Credit note protection

By | Category: Travel news

For well over a year now, airline passengers who have had their flights cancelled have had the opportunity of receiving either a full refund or a credit note which is called, slightly misleadingly by the travel trade, a Refund Credit Note (RCN).

any refund notes issued will now have a longer validity

Initially there was a lot of concern about credit notes because if a supplier went bust, the person buying the tickets would have lost all their money unless they could claim on either their insurance or on the credit card.

That altered when the CAA decided that the Government and the Air Travel Trust would provide ATOL protection. This protection was due to cease on May 30th.

Except that it won’t and the CAA has told travel companies they can continue issuing RCN’s for cancelled holidays until further notice..

Now protections will last until 30 September 2022, a 12-month extension to the scheme.

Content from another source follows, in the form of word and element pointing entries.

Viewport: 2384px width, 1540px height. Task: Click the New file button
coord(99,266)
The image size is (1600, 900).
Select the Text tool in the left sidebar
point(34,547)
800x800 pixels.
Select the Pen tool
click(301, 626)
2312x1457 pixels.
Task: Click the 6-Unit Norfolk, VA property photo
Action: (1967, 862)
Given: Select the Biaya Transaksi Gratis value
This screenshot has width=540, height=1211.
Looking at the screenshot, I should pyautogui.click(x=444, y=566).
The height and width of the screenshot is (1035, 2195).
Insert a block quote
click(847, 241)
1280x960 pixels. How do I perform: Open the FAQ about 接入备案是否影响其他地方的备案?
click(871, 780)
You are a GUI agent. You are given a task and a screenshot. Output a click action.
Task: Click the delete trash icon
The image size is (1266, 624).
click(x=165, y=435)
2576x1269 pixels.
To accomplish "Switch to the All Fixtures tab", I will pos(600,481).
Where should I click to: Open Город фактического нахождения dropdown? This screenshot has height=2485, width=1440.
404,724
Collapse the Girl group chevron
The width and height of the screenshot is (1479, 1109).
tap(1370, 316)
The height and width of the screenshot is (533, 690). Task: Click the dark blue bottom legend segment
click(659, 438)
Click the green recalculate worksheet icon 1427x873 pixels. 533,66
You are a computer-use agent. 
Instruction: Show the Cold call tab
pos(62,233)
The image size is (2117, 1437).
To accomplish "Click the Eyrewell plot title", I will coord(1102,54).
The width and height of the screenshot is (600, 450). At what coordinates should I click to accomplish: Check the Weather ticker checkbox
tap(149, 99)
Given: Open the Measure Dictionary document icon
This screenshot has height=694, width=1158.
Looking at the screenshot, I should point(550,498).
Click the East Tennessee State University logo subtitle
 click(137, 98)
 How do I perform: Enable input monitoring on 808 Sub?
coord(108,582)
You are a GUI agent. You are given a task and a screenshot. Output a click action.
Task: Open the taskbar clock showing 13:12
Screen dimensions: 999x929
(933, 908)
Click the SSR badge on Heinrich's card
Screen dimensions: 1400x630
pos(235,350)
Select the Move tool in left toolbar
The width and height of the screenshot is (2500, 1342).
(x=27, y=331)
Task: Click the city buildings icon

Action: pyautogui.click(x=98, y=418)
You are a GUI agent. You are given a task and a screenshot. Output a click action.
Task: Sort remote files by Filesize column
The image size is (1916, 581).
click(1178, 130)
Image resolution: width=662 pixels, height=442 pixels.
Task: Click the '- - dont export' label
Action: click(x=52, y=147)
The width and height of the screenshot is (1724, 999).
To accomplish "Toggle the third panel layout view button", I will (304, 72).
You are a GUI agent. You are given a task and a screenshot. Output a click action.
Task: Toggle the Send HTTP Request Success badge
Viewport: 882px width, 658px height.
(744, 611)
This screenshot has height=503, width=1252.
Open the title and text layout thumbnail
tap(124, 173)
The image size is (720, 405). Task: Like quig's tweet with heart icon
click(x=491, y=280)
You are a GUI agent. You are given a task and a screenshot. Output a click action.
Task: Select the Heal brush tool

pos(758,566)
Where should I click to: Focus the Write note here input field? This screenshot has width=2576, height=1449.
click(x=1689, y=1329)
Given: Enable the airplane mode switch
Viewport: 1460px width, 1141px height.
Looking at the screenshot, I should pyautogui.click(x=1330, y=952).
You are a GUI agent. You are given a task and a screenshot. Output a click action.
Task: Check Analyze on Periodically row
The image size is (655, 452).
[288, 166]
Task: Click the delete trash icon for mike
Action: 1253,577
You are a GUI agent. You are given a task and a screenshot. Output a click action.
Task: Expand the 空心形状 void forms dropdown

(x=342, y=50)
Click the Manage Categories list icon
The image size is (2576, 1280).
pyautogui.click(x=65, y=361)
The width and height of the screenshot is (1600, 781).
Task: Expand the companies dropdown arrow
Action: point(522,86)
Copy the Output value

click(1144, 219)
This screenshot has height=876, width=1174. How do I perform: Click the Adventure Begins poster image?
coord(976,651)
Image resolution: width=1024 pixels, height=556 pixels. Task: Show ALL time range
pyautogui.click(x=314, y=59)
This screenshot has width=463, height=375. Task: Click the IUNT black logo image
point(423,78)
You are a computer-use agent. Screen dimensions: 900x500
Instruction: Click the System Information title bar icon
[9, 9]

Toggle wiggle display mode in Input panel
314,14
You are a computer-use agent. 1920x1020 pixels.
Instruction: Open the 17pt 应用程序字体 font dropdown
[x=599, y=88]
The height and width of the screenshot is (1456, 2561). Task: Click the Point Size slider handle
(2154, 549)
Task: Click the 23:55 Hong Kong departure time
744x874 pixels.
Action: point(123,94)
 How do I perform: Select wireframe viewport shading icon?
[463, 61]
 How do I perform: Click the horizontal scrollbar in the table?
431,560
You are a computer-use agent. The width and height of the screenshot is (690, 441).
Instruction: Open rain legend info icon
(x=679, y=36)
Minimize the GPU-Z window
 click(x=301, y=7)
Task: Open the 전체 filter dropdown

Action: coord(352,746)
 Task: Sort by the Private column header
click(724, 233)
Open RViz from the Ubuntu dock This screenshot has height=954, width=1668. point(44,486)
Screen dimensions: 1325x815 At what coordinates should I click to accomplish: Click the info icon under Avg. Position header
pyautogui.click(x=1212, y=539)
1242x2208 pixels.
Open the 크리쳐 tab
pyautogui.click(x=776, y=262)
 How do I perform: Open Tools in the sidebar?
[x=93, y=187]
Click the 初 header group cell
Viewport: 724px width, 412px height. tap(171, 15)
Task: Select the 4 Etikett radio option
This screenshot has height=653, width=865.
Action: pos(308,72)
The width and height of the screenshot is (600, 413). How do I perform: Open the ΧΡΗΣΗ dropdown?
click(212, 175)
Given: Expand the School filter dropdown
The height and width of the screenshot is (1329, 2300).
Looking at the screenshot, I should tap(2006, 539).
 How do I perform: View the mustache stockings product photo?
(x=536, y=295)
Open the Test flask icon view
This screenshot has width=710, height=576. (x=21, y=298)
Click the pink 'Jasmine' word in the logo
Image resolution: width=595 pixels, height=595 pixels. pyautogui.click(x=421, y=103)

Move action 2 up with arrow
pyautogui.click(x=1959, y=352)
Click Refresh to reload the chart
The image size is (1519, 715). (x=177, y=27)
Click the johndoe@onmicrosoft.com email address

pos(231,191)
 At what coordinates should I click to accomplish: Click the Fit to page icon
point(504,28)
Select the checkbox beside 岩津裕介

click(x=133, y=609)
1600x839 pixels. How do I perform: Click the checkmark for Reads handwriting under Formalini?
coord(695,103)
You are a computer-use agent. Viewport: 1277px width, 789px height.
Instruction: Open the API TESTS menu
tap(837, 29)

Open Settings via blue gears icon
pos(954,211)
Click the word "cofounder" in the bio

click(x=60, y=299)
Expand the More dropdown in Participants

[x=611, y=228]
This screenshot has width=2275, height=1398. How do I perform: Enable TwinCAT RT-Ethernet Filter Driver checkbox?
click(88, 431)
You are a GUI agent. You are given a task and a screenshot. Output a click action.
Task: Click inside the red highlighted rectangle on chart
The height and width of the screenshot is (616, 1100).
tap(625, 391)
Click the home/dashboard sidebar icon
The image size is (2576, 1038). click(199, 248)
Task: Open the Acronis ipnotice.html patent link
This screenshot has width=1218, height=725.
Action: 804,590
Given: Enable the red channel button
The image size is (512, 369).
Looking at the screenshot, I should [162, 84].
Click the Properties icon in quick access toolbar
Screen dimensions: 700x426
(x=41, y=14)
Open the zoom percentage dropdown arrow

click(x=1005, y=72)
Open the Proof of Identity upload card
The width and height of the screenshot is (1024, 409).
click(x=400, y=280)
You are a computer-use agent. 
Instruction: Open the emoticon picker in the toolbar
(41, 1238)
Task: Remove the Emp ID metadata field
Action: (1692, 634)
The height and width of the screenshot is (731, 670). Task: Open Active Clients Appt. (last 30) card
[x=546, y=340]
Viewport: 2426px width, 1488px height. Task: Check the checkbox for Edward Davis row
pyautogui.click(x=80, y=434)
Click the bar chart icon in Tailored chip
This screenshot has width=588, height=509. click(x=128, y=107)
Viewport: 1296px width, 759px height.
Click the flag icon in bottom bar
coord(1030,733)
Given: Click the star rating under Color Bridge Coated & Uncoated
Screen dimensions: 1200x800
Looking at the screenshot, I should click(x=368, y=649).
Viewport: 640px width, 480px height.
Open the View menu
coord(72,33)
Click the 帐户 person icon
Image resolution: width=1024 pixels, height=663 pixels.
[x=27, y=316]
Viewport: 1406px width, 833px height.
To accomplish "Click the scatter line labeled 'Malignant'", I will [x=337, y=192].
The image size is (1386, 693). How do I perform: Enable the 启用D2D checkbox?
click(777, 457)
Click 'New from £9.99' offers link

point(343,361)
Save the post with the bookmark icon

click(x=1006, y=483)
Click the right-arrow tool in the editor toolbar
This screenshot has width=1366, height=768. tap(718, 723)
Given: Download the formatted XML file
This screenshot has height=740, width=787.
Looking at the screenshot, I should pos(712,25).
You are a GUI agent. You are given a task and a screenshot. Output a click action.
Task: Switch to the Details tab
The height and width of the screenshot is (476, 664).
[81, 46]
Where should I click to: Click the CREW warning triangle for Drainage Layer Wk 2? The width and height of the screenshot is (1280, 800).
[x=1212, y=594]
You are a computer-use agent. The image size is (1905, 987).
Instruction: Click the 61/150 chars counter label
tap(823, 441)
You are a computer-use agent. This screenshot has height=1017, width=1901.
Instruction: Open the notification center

It means that holidaymakers and travellers whose package holiday bookings are cancelled by a tour operator or supplier you will be able to safely accept a RFN where it is suitable for them to do so secure in the knowledge that the value of the RCN is protected.

Nonetheless if you want a full cash refund you are entitled to get one and the supplier must provide a refund. If there is any quibbling then contact ABTA or the consumer affairs side of the CAA.

However, the CAA reminded travel businesses that consumers are entitled to a cash refund for a cancelled package holiday should they not wish to accept a Refund Credit Note.

If you, however, decide to cancel your holiday, your only recourse to getting your money back is if your travel insurance allows you to do so.